RegionBox: A Simple Way to Work with 3D Image Regions¶
Overview¶
The RegionBox
class helps define, manipulate, and extract regions from
3D images. If you're working with medical images (like CT or MRI scans),
you'll often need to isolate specific areas—whether for visualization,
processing, or deep learning tasks.
With RegionBox
, you can:
- Define a 3D box with minimum and maximum coordinates.
- Expand, pad, or adjust the box.
- Extract regions from images.
- Create a
RegionBox
from segmentation masks.
Getting Started¶
To create a RegionBox
, all you need are two 3D points:
the minimum (corner closest to the origin) and the maximum (opposite corner).
from imgtools import Coordinate3D, RegionBox
from rich import print
# Define a box from (5,5,5) to (10,10,10)
box = RegionBox(Coordinate3D(5, 5, 5), Coordinate3D(10, 10, 10))
print(box)
RegionBox( min=Coordinate3D(x=5, y=5, z=5), max=Coordinate3D(x=10, y=10, z=10) size=Size3D(w=5, h=5, d=5) )
# Expand the box symmetrically by 5 units in all directions
expanded_box = box.pad(5)
print(expanded_box)
RegionBox( min=Coordinate3D(x=0, y=0, z=0), max=Coordinate3D(x=15, y=15, z=15) size=Size3D(w=15, h=15, d=15) )
By default, the box expands equally in all directions by padding
voxels.
If you only want to expand in one direction (the max side), use the BoxPadMethod.END
option:
from imgtools import BoxPadMethod
end_padded_box = box.pad(5, method=BoxPadMethod.END)
print(end_padded_box)
RegionBox( min=Coordinate3D(x=5, y=5, z=5), max=Coordinate3D(x=15, y=15, z=15) size=Size3D(w=10, h=10, d=10) )
Creating a RegionBox from a Mask¶
If you have a segmentation mask (where a structure of interest is labeled),
you can automatically create a RegionBox
around it.
from imgtools.datasets import example_data
mask = example_data()['mask']
# Create a box around the mask's bounding box
bbox_region = RegionBox.from_mask_bbox(mask)
print(bbox_region)
RegionBox( min=Coordinate3D(x=45, y=21, z=67), max=Coordinate3D(x=55, y=38, z=84) size=Size3D(w=10, h=17, d=17) )
You can create a RegionBox
from the centroid of the mask.
This will create a RegionBox
of size 0, where the min and max points are the same.
However, you can expand the box to include more context around the mask.
# Create a box around the mask's centroid
centroid_box = RegionBox.from_mask_centroid(mask)
print(centroid_box)
expanded_centroid_box = centroid_box.expand_to_min_size(10)

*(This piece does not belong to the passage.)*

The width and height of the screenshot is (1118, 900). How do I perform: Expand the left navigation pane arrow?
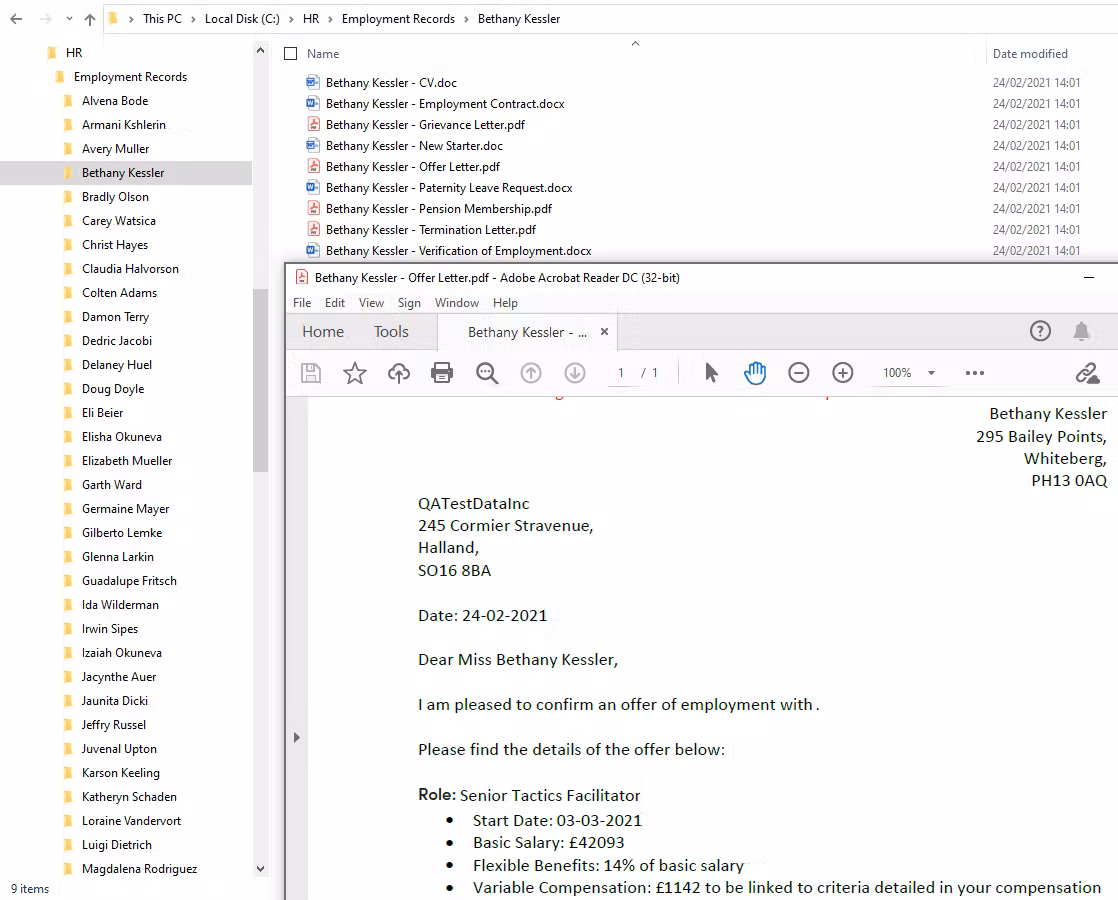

print(expanded_centroid_box)
RegionBox( min=Coordinate3D(x=50, y=29, z=76), max=Coordinate3D(x=50, y=29, z=76) size=Size3D(w=0, h=0, d=0) )
RegionBox( min=Coordinate3D(x=45, y=24, z=71), max=Coordinate3D(x=55, y=34, z=81) size=Size3D(w=10, h=10, d=10) )
Cropping an Image¶
Once you have a RegionBox
, you can crop an image to the exact region.
This is useful when extracting specific anatomical structures.
import SimpleITK as sitk
# Load an example image (100x100x100 voxel CT scan)
image = example_data()['duck']
cropped_image = bbox_region.crop_image(image)
print(cropped_image.GetSize())
(10, 17, 17)
You can also crop both the image and the mask at the same time.
cropped_image, cropped_mask = bbox_region.crop_image_and_mask(image, mask)
print(cropped_image.GetSize())
print(cropped_mask.GetSize())
(10, 17, 17)
(10, 17, 17)
# Perform multiple steps together
cropped_image, cropped_mask = (
RegionBox.from_mask_centroid(mask)
.expand_to_min_size(20)
.crop_image_and_mask(image, mask)
)
print(cropped_image.GetSize())
print(cropped_mask.GetSize())
(20, 20, 20)
(20, 20, 20)
Summary¶
The RegionBox
class makes it easy to define, manipulate, and extract
regions from 3D images. Whether you're cropping scans or defining
analysis regions, it provides a simple and flexible interface.
Key features:
- Define regions with
RegionBox(min, max)
. - Expand regions with
.pad()
,.expand_to_cube()
, etc. - Extract image regions using
.crop_image()
. - Create boxes from masks with
.from_mask_bbox()
or.from_mask_centroid()
.
Try it out and make working with medical image regions easier!